OperationalError when using TriggerDagRunOperator

Hi, I’m newly setting up Cloud Composer on composer-3-airflow-2.10.2-build.12 and have encountered some errors triggering DAGs using the TriggerDagRunOperator.

The stack trace is lengthy, but appears quite similar to this issue at its core — psycopg2.OperationalError: connection to server at "localhost", port 3306 failed: server closed the connection unexpectedly.

Based on the reading/research I’ve done so far I think it might be rooted in the setup for my operator, namely that wait_for_competion=True. Here’s the failing task:

task = TriggerDagRunOperator(
        task_id='task_id',
        trigger_dag_id='task_trigger_dag_id',
        wait_for_completion=True,
        poke_interval=30,
        failed_states=['failed']
    )

I’m relatively new to Airflow/Cloud Composer/GCP generally, so any pointers on where to look to solve this or how to fix this would be great! I’ve considered using an ExternalTaskSensor to dodge the wait_for_completion, but that adds a good chunk of overhead per DAG triggered so I’d rather avoid if possible.

Hi @jeffreyp14 ,

Welcome to Google Cloud Community!

In your case, your airflow database might be under heavy load. Since the TriggerDagRunOperator with parameter “wait_for_completion=True” triggers a DAG run and waits for other tasks to finish its execution, the waiting process can lead to long running tasks that could result in resource limitation.

To solve the issue you have encountered, try to check and apply the possible solutions provided in Troubleshooting DAGs that might be helpful based on your scenario.

——————

Tasks to complete:
- A) For each statement about the thread, say whether it agrees with the text, answering yes or no and quoting the deciding words: (i) The poster is setting up Cloud Composer on composer-3-airflow-2.10.2-build.12. (ii) The failing task sets poke_interval to 60. (iii) The poster would rather not use an ExternalTaskSensor because of the overhead it adds.
- B) Please rewrite the part of the thread that begins at "Based on the" and stops after "avoid if possible.", changing "ExternalTaskSensor" to "PythonSensor".
- C) In the thread's reply, what might be under heavy load?

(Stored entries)
——————

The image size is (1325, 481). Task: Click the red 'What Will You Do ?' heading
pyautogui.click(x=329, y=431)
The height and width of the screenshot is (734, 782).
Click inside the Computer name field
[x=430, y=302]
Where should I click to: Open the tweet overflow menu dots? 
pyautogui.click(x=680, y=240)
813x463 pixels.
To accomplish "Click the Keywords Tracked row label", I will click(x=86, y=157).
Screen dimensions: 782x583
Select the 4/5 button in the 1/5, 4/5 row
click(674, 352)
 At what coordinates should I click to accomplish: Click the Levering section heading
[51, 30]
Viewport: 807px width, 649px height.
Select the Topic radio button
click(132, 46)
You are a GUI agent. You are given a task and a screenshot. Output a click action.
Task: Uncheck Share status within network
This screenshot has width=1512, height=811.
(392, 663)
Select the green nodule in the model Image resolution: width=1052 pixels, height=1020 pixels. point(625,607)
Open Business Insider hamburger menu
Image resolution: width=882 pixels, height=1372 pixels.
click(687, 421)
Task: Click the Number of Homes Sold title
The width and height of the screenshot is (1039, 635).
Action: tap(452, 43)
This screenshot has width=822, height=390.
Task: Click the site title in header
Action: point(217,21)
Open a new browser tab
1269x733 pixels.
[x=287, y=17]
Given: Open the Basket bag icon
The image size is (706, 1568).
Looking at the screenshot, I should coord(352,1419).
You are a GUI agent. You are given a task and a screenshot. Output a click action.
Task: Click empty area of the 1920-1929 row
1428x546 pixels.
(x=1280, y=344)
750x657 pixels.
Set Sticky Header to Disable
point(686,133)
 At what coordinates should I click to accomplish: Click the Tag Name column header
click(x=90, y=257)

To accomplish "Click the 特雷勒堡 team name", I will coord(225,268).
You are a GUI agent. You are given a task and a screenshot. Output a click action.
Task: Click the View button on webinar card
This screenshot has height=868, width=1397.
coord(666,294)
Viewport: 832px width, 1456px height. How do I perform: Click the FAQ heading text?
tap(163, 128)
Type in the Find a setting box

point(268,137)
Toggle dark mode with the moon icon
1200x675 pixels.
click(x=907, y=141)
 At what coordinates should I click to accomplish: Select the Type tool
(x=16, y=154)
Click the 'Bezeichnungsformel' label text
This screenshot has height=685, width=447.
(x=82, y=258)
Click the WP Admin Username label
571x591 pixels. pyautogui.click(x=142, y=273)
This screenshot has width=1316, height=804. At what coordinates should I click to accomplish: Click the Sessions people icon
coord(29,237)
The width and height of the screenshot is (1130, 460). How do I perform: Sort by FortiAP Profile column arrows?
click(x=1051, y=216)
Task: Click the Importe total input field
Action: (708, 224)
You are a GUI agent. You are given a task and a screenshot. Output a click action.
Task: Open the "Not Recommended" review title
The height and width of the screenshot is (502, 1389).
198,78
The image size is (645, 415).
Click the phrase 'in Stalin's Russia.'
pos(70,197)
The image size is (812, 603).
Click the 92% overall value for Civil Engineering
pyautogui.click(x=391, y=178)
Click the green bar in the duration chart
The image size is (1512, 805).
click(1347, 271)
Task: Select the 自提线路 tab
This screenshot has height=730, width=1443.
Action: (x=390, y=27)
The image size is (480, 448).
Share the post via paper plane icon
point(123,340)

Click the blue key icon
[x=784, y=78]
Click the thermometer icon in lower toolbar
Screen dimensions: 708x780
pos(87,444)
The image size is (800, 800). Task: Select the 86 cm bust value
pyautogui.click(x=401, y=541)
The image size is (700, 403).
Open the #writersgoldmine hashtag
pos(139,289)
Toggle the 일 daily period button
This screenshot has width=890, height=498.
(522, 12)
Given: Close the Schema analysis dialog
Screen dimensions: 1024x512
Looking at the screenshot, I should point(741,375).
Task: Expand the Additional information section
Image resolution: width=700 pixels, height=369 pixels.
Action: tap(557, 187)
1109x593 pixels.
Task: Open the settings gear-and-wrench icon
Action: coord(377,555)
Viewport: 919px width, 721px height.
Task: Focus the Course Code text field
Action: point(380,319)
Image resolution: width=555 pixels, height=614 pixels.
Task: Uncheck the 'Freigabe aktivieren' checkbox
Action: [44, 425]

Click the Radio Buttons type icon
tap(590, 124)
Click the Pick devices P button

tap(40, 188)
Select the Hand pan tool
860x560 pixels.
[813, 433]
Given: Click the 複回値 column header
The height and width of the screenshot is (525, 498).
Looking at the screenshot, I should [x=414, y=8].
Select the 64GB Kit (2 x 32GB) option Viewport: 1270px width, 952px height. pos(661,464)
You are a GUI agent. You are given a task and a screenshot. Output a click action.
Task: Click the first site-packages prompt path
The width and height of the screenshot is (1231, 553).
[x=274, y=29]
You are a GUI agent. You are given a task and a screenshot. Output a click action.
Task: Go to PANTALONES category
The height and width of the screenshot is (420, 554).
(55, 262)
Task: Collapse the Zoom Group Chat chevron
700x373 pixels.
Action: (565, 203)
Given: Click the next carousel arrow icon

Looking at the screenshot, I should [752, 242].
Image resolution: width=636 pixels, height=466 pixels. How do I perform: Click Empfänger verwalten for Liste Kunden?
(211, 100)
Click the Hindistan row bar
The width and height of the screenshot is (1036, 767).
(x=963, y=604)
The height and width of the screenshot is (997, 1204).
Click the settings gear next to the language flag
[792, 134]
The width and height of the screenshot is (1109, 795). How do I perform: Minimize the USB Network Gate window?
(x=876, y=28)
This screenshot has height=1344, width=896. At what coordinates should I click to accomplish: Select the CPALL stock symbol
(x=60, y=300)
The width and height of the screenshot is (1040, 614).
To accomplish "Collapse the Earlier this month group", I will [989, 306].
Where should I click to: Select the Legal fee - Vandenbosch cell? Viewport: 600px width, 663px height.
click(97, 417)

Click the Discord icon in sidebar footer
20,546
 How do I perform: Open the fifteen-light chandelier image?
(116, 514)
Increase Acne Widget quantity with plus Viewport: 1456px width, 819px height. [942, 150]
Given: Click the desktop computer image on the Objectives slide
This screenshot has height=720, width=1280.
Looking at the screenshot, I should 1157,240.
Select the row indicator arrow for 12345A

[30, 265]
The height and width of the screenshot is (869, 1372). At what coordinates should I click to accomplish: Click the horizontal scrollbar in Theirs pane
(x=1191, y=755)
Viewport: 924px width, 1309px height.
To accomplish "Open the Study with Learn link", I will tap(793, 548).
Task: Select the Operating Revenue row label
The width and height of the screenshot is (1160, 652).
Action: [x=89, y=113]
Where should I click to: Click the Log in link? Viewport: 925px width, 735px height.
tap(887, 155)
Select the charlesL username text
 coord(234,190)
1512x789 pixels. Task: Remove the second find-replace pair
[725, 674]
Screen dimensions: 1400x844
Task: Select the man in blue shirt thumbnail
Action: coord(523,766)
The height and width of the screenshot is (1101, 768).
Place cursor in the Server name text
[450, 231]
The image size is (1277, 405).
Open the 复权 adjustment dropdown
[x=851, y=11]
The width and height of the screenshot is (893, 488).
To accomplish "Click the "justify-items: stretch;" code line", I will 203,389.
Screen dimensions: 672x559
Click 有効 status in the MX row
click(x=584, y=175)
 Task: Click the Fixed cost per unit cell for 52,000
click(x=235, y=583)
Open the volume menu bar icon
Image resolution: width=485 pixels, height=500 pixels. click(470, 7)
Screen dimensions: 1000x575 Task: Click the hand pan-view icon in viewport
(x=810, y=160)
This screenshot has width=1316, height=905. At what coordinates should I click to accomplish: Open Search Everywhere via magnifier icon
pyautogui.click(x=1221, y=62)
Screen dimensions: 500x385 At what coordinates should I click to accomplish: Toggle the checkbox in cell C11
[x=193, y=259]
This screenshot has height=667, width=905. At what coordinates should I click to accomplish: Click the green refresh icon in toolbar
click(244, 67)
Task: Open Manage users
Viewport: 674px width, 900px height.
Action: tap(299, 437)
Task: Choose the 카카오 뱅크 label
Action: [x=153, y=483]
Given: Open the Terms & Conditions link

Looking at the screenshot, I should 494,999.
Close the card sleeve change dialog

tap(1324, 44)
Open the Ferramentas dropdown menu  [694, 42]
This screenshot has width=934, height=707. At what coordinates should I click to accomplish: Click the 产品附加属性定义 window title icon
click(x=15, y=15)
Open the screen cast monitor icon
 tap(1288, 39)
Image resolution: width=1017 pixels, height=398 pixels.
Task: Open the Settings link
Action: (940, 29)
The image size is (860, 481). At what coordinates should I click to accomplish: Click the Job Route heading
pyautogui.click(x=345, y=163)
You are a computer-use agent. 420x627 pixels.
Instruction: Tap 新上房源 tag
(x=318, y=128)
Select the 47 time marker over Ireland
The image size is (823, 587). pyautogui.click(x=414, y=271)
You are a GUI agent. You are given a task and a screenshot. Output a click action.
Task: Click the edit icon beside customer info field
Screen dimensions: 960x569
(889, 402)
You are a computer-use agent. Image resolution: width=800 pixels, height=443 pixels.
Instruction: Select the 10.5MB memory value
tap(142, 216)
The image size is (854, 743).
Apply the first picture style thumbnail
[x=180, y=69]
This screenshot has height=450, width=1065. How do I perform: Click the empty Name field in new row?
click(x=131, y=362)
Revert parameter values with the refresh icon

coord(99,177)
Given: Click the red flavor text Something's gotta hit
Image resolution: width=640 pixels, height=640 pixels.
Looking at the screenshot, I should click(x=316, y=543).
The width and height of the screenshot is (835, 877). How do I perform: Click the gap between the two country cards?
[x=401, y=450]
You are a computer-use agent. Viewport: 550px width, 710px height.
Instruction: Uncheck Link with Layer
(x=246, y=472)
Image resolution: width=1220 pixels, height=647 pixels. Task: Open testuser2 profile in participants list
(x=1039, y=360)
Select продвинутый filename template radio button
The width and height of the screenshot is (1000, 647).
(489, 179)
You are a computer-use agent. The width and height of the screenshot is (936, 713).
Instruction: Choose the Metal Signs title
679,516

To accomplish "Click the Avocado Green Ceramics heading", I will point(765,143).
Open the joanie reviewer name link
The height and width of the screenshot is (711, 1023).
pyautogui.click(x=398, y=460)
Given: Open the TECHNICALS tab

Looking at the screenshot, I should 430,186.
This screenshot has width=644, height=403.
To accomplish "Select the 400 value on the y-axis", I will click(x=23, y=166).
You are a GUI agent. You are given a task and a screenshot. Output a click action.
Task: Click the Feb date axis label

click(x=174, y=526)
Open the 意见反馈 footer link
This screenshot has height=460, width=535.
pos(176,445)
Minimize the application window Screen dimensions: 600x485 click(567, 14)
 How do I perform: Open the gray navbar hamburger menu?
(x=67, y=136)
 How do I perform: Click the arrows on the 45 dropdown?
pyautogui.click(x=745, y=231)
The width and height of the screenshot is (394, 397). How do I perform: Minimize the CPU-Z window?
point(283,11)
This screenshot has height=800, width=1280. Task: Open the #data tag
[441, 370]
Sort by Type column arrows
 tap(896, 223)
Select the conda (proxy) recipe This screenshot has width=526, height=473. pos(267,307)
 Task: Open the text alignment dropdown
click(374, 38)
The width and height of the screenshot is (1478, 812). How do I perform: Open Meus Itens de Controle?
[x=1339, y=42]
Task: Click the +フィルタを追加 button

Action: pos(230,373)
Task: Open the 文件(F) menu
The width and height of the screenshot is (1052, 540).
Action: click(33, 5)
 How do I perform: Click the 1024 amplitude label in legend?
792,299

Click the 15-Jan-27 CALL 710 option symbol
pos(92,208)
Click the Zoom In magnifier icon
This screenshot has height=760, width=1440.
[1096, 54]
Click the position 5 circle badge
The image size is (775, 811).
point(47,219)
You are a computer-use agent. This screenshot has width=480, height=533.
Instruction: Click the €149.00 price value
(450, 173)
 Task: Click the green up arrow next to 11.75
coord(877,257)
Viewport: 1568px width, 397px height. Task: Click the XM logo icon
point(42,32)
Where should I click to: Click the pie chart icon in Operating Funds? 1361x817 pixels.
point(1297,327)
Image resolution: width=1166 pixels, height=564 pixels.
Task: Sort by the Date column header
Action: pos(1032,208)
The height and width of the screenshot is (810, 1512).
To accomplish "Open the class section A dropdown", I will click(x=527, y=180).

——————

Responses in order:
- A)
(i) Yes: "I’m newly setting up Cloud Composer on composer-3-airflow-2.10.2-build.12"
(ii) No: "poke_interval=30"
(iii) Yes: "that adds a good chunk of overhead per DAG triggered so I’d rather avoid if possible"

- B)
Based on the reading/research I’ve done so far I think it might be rooted in the setup for my operator, namely that wait_for_competion=True. Here’s the failing task:

task = TriggerDagRunOperator(
        task_id='task_id',
        trigger_dag_id='task_trigger_dag_id',
        wait_for_completion=True,
        poke_interval=30,
        failed_states=['failed']
    )

I’m relatively new to Airflow/Cloud Composer/GCP generally, so any pointers on where to look to solve this or how to fix this would be great! I’ve considered using an PythonSensor to dodge the wait_for_completion, but that adds a good chunk of overhead per DAG triggered so I’d rather avoid if possible.

- C) The airflow database.